Jump to the course schedule.


COURSE DESCRIPTION

  • What science underlies companies like Facebook, Google, and Twitter?
  • What are the economics of email spam?
  • Why do some social networking services take off, and others die?
  • What do game theory and the Paris subway have to do with Internet routing?
  • How does Google find what you're looking for... and exactly how do they make money doing so?
  • What structural properties might we expect any social network to have?
  • How might a social network influence election outcomes?
  • What problems can be solved by crowdsourcing?
  • How does your position in a social network (dis)advantage you?

    Networked Life looks at how our world is connected -- socially, strategically and technologically -- and why it matters.

    The answers to the questions above are related.
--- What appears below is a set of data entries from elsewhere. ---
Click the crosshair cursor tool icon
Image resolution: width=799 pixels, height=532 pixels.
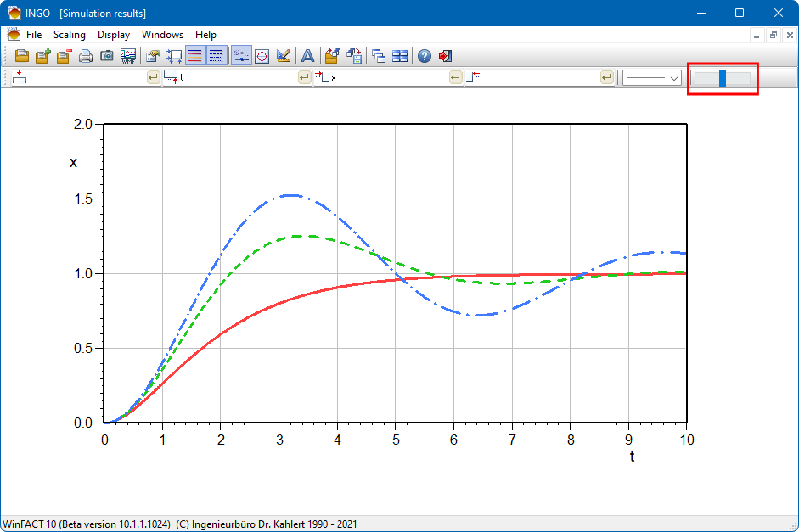[x=262, y=57]
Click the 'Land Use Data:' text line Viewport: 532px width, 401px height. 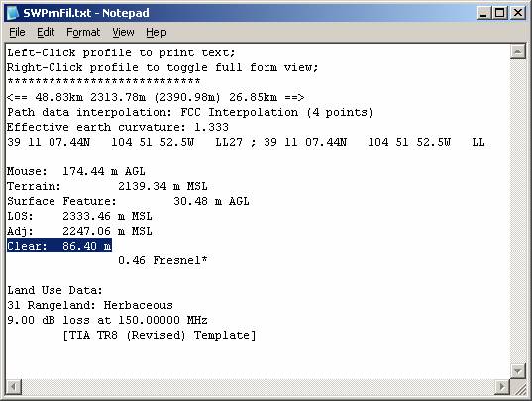[x=54, y=290]
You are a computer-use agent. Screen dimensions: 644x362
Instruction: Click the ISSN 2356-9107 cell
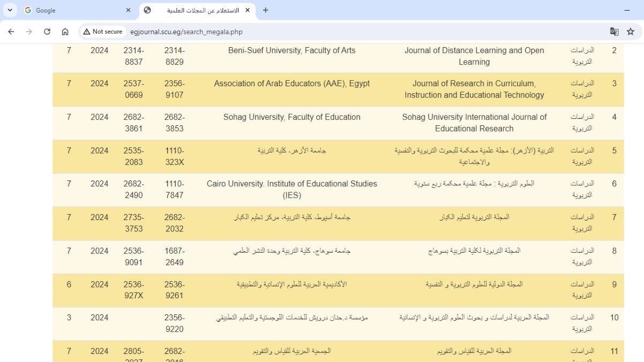(174, 89)
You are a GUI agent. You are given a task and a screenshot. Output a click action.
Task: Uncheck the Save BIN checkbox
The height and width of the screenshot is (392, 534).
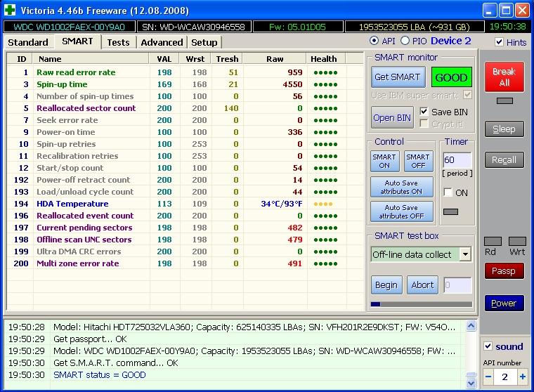424,112
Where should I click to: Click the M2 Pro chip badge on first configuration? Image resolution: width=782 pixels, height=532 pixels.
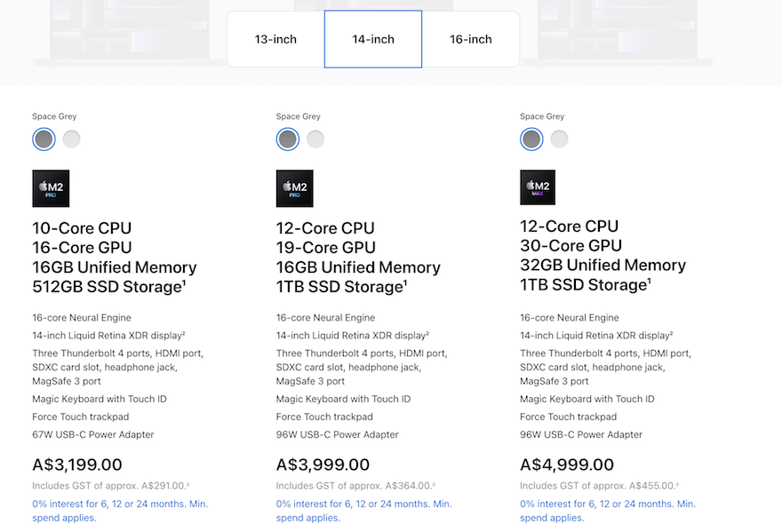(x=51, y=188)
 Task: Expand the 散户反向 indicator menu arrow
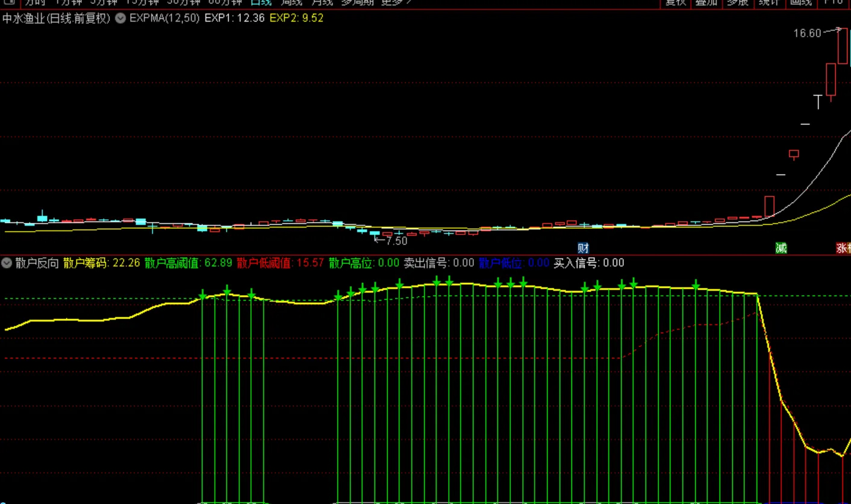7,263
They have been the subject of a fascinating intersection of disciplines, including computer science, physics, psychology, sociology, mathematics, economics and finance. Researchers from these areas all strive to quantify and explain the growing complexity and connectivity of the world around us, and they have begun to develop a rich new science along the way.
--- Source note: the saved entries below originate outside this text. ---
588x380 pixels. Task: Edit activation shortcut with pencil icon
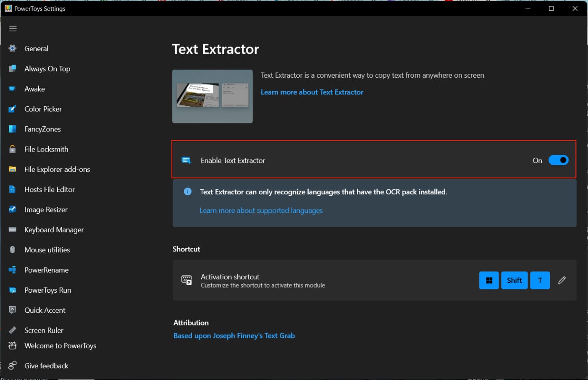click(562, 280)
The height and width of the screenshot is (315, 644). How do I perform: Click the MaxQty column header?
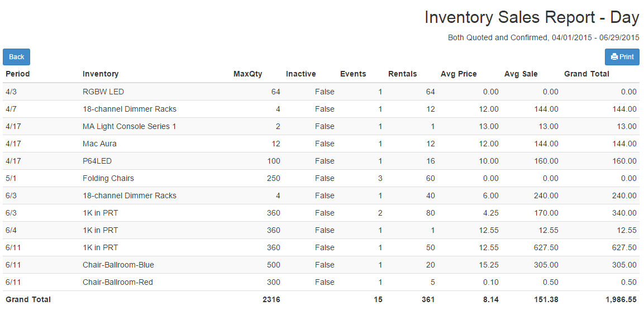[247, 74]
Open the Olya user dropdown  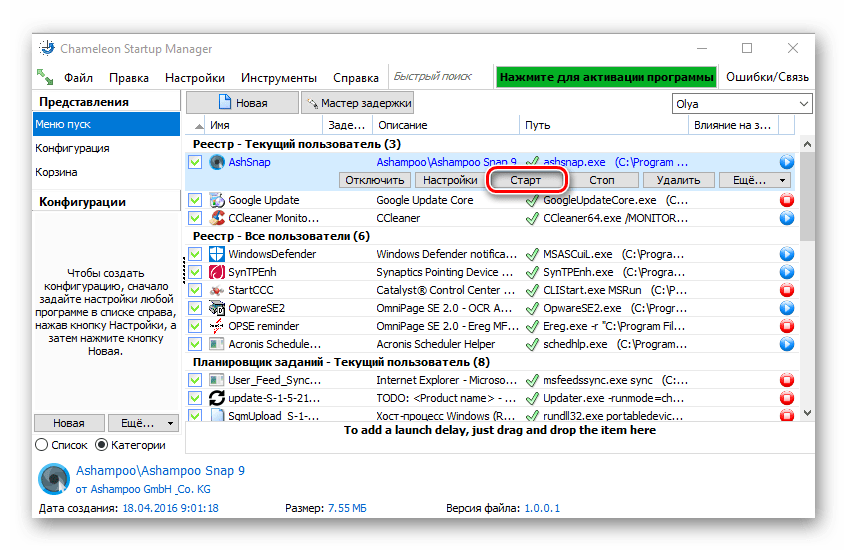coord(741,104)
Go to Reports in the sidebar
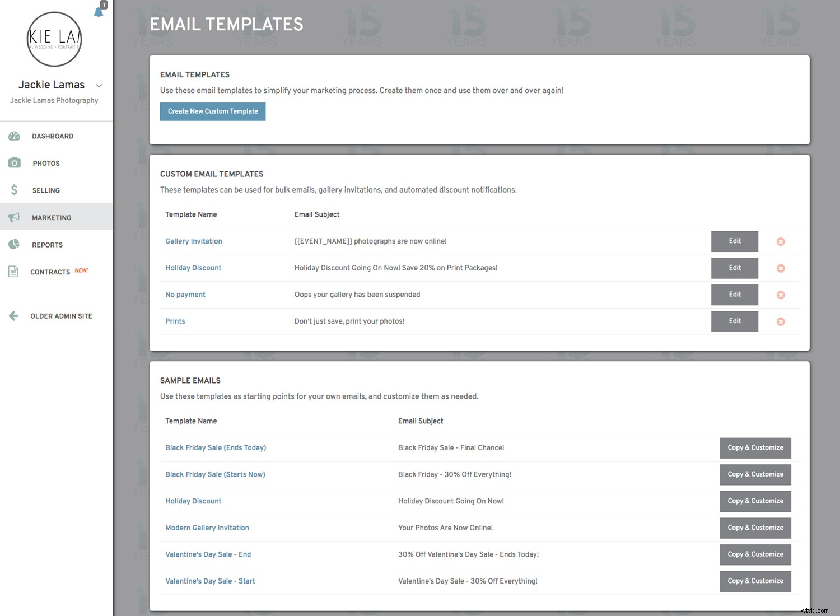Image resolution: width=840 pixels, height=616 pixels. tap(47, 245)
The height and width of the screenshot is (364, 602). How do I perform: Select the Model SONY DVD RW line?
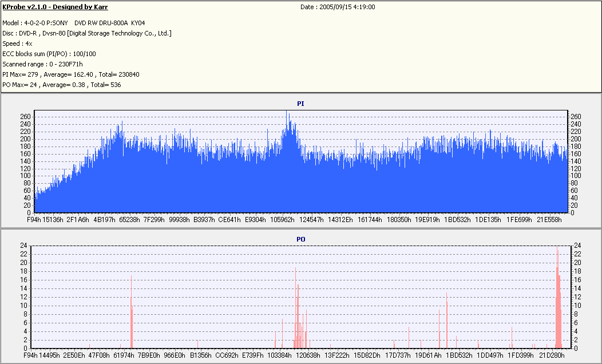pyautogui.click(x=74, y=23)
    Networked Life will explore recent scientific efforts to explain social, economic and technological structures -- and the way these structures interact -- on many different scales, from the behavior of individuals or small groups to that of complex networks such as the Internet and the global economy.

    This course covers computer science topics and other material that is mathematical, but all material will be presented in a way that is accessible to an educated audience with or without a strong technical background. The course is open to all majors and all levels, and is taught accordingly. There will be ample opportunities for those of a quantitative bent to dig deeper into the topics we examine. The majority of the course is grounded in scientific and mathematical findings of the past two decades or less (often much less).

    Fall 2012 is the ninth offering of Networked Life. You can get a detailed sense for the course by visiting the extensive course web pages from past years:
    [Fall 2011]   [Spring 2010]   [Spring 2009]   [Spring 2008]   [Spring 2007]   [Spring 2006]   [Spring 2005]   [Spring 2004]
    (Note: the Fall 2011 version used a different course management platform than the simple HTML site we'll be using this year, so it might be easiest to peruse the 2010 and earlier sites to get a sense of how the course unfolds.)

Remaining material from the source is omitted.